— What to work on —
From the line that contains "Open the Fichier menu" to the final line of the records below, print each line exactly and leave every picture out.

· · ·

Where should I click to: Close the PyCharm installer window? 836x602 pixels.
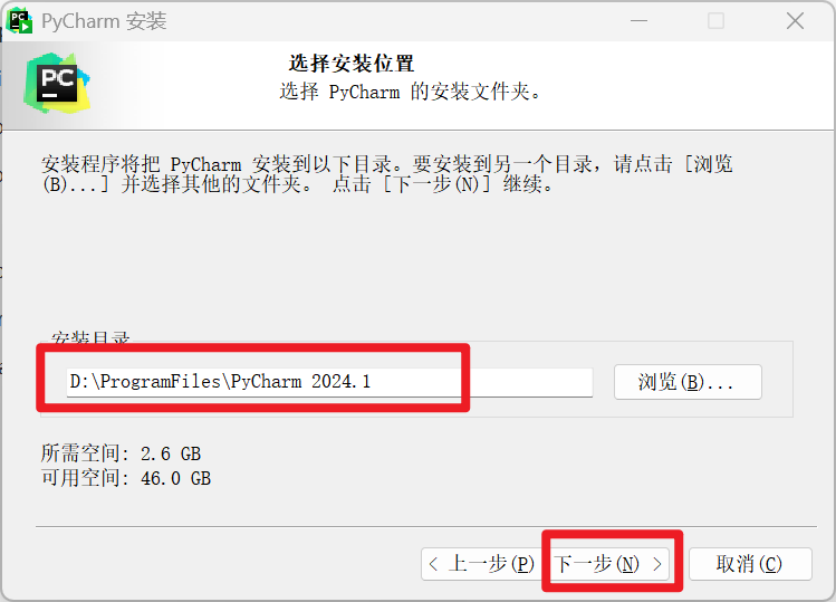795,21
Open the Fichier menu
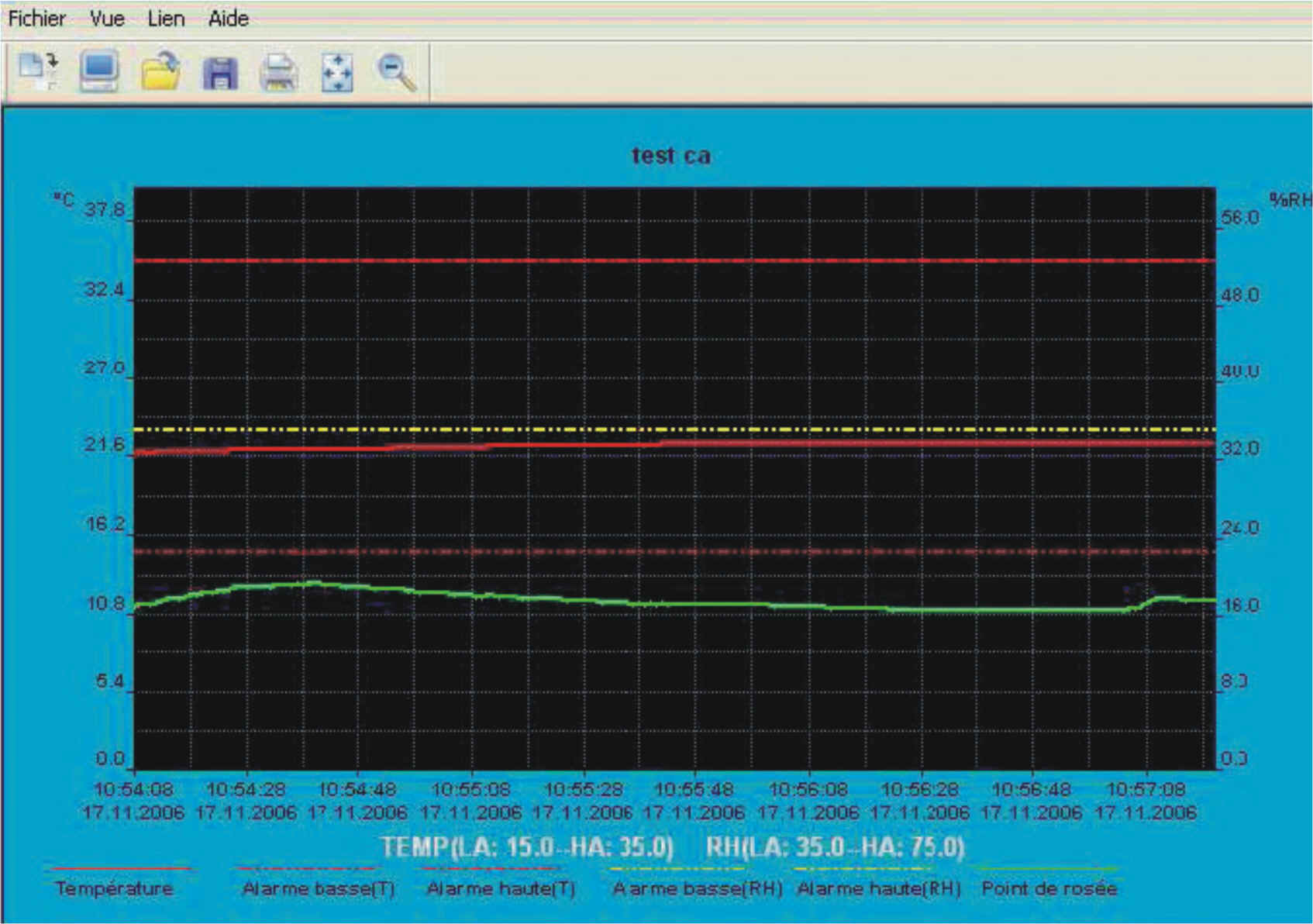 coord(36,19)
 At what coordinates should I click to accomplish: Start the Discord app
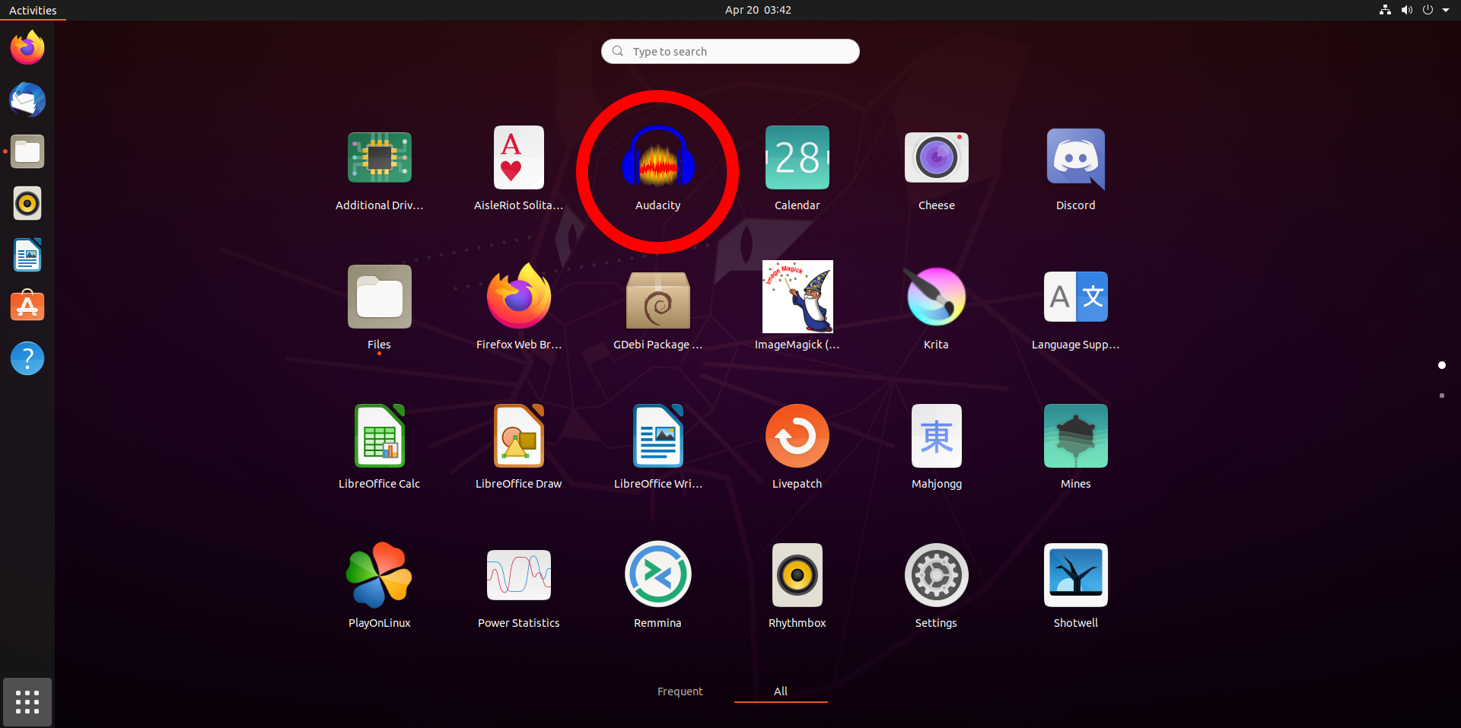(x=1075, y=159)

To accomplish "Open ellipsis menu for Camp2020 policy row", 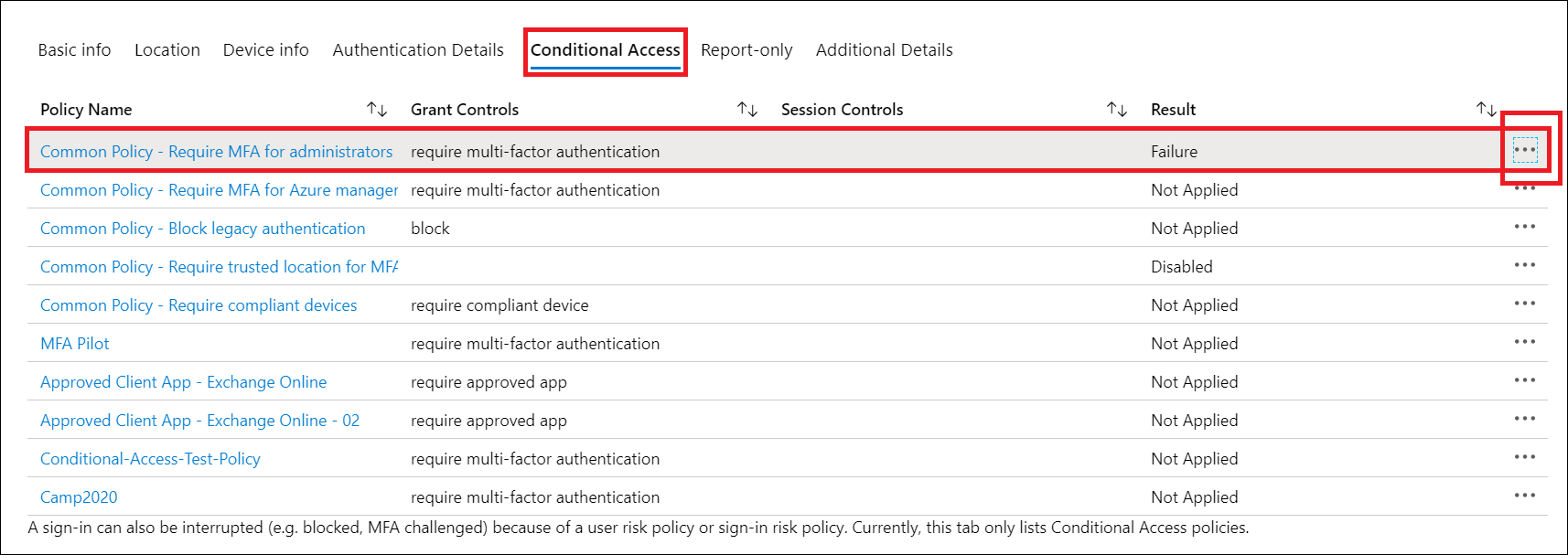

· · ·

— Solution to this task —
Open the Fichier menu
 coord(36,19)
 At what coordinates should I click to accomplish: Start the Discord app
(x=1075, y=159)

To accomplish "Open ellipsis menu for Camp2020 policy row", 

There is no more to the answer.